In addition, we need common representations that are universally understood and can serve as a common method for conceptualizing and communicating the design intent. In essence, we need to encapsulate and easily represent the total knowledge required to build the item from the construction and optimization phases all the way down through the production phase. An example of an object entity would be a notch filter (which is composed of an FFT filter and other functions) with a project database of labor hours, a schedule to design or modify the FFT function, and a spreadsheet to determine manufacturing costs. What defines a reusable element? The essence of reuse is the capture and codification of knowledge. There is no way that engineers can reuse an entity without knowing its precise function and the parameters under which it operates. Therefore, the question is what elements of knowledge must be captured and communicated as data. Figure 2 depicts three dimensions along which engineers base their design intent. As described previously, the abstraction level axis is defined by the three levels of object, functional, and component entities. The design process axis is well documented and understood by engineers. The basic process starts at the specification phase (architectural and algorithm), traverses through the design phase (schematics), and finishes with manufacturing (physical). It's harder to capture the decision process that every engineer goes through at each step of the design phase and for each level of abstraction. Customer specifications are traded off and eventually transformed into design instructions. However, the decision details or the corporate knowledge that was used is rarely documented. This process (the knowledge domain) is missing in the arsenal of today's engineer. What is needed is a translation from the knowledge domain to the data domain. We all know how to capture and codify data. However, the question is still, "what elements along the decision process axis constitute knowledge?"

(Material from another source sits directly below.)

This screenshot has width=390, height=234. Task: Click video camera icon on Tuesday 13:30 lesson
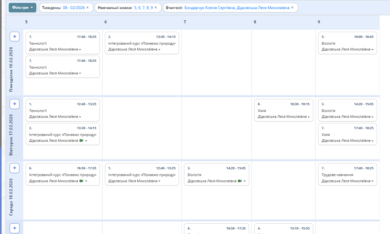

Reuse enables productivity Non-technical issues are some of the biggest inhibitors to reuse. Proper insertion of reuse methodologies requires proactive as well as reactive phases. In the proactive phase, the designer must include additional amenities (documentation, modularization, parameterization) without a substantial cost penalty. Many future design parameters need to be considered, including items such as timing specifications, power minimization, embedded test elements with high fault coverage, and compilation scripts. Furthermore, design reuse must be considered at object, functional, and component levels. Reusability requires rethinking the initial capture of the design and its integration with other blocks. A component or module designed for reuse must be usable over changes such as hardware, software, technology, EDA systems, and operating systems. This requires standards that can be used with confidence to plug and play in the design of chips, boards, and systems. However, many organizations do not want to design for reuse because of the overhead involved. Reactive phases should allow the designer to easily search and extract the pertinent data. There are several types of reuse, specification, functional, component, and physical, in decreasing order of implementation difficulty. Also, inserting testability may require changes to existing components. At the back end, designers need knowledge of the reuse elements for high-quality insertion. For example, what does an ALU component do with the overflow for all possible data and logical operations? Maybe it was only designed for positive numbers. You can perform extensive simulation, but sometimes that's more costly than just creating a new design. The user must be able to easily find an element that will work in the situation at hand, or can be cost-effectively tailored. Knowledge promotes standards Only by knowing what the original designer intended will the person using the element (the "reuser") have confidence in it. A certain level of knowledge is needed for confidence. Table 1 lists some knowledge elements that we've found are most necessary and examples of the types of data and standards available.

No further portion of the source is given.